Originally intended as a regular single album, the experience in transferring from Jamaica to the château proved to be conducive to producing such quality material that it was released as a double album.
In 2003, the album was inducted into the Grammy Hall of Fame and ranks at number 91 on Rolling Stone magazine’s list of the 500 greatest albums of all time.
The Epic 2017 Project #131: 170511
Elton John – Madman across the water (1971)
This was Elton’s last album to feature his regular touring band (Dee Murray and Nigel Olsson) on only a single song. Later band member, percussionist Ray Cooper, makes his first though. As with allsongs during this period, the lyrics were penned by Elton’s writing partner, Bernie Taupin. This was the last album to be recorded at London’s Trident Studios, although subsequent albums would be remixed or overdubbed there. Caleb Quaye and Roger Pope wouldn’t play with John again until Rock of the Westies in 1975, following Murray and Olsson’s departure from the band.
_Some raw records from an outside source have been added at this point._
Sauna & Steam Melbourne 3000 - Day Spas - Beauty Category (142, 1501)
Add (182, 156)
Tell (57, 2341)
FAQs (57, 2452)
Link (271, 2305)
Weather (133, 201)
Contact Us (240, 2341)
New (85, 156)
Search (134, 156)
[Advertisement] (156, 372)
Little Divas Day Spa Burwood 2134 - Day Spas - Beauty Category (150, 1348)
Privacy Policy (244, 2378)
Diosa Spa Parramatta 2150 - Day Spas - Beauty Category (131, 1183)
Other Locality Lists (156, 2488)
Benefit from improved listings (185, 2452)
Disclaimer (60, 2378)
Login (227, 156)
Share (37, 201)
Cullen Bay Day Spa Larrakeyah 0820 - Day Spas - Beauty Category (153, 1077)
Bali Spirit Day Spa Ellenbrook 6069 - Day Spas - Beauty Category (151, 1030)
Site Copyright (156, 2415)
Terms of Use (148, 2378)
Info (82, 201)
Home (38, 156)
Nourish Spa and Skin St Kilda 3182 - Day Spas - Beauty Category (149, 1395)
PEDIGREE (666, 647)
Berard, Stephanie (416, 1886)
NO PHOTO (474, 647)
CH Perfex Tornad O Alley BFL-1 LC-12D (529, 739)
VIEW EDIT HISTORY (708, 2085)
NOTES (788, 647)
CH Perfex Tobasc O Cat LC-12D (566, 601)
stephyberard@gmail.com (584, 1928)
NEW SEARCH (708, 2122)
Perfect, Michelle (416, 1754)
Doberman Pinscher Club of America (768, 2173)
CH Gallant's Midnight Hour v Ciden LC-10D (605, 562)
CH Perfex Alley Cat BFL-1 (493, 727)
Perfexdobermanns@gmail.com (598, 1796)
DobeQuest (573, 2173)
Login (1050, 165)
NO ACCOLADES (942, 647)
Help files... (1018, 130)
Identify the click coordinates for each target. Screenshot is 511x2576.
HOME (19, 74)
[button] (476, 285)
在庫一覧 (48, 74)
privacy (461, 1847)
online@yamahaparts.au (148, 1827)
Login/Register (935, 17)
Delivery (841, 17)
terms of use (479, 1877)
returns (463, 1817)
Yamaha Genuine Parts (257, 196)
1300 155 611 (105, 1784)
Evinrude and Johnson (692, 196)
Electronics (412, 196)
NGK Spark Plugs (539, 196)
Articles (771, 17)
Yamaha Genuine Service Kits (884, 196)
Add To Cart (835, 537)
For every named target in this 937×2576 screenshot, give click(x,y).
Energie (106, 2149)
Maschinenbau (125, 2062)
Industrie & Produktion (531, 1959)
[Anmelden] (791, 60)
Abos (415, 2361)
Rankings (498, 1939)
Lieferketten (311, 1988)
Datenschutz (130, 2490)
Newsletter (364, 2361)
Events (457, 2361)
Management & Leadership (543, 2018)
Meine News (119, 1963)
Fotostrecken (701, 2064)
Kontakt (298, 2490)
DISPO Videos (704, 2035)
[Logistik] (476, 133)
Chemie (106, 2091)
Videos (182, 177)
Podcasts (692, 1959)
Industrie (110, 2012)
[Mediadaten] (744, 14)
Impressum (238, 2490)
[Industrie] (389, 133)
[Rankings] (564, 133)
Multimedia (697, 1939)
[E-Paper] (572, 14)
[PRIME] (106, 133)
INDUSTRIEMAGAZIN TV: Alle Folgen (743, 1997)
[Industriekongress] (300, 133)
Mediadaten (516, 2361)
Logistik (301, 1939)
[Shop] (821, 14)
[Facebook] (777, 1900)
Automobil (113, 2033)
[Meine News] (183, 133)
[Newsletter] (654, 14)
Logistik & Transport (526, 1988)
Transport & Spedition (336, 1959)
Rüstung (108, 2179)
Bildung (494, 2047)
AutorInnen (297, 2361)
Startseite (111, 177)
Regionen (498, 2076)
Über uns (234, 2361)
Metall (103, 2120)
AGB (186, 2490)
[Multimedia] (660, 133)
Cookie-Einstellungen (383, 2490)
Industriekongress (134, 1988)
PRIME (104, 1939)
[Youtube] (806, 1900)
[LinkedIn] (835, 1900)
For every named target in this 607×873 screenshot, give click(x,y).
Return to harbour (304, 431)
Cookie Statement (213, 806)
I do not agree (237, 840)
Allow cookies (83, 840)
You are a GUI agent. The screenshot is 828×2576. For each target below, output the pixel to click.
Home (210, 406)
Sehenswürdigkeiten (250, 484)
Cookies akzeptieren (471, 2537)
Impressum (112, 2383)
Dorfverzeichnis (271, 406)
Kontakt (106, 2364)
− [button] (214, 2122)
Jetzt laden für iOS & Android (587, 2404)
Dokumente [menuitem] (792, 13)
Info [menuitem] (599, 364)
Madman Across the Water only reached No.41 on the UK Albums Chart, spending just two weeks there, and has been the lowest-charting album of his career to date. The album fared better in North America, peaking at No.8 on the US Billboard Top Pop Albums and placing at No.10 on the year-end list of 1972. It received Gold by the RIAA in February 1972, achieving $1 million in sales at wholesale value just in the United States.
The title song was set to be released on John’s previous album Tumbleweed Connection. However, it was set aside and was re-recorded for this album. The earlier version (with Mick Ronson on guitar) was included on the remastered Tumbleweed Connection CD.
When it was released in ‘The Classic Years’ collection, it was the first album not to feature any bonus tracks. One known track recorded at the time, “Rock Me When He’s Gone”, was released on the 1992 compilation Rare Masters. The song was written for and recorded by one of John’s long-time friends, Long John Baldry. This was John’s first album in which he plays his piano and no other keyboards and the first album on which Davey Johnstone played, a role that would continue for decades, and he contributed acoustic guitar, mandolin and sitar; he would join John’s band full-time for Honky Château.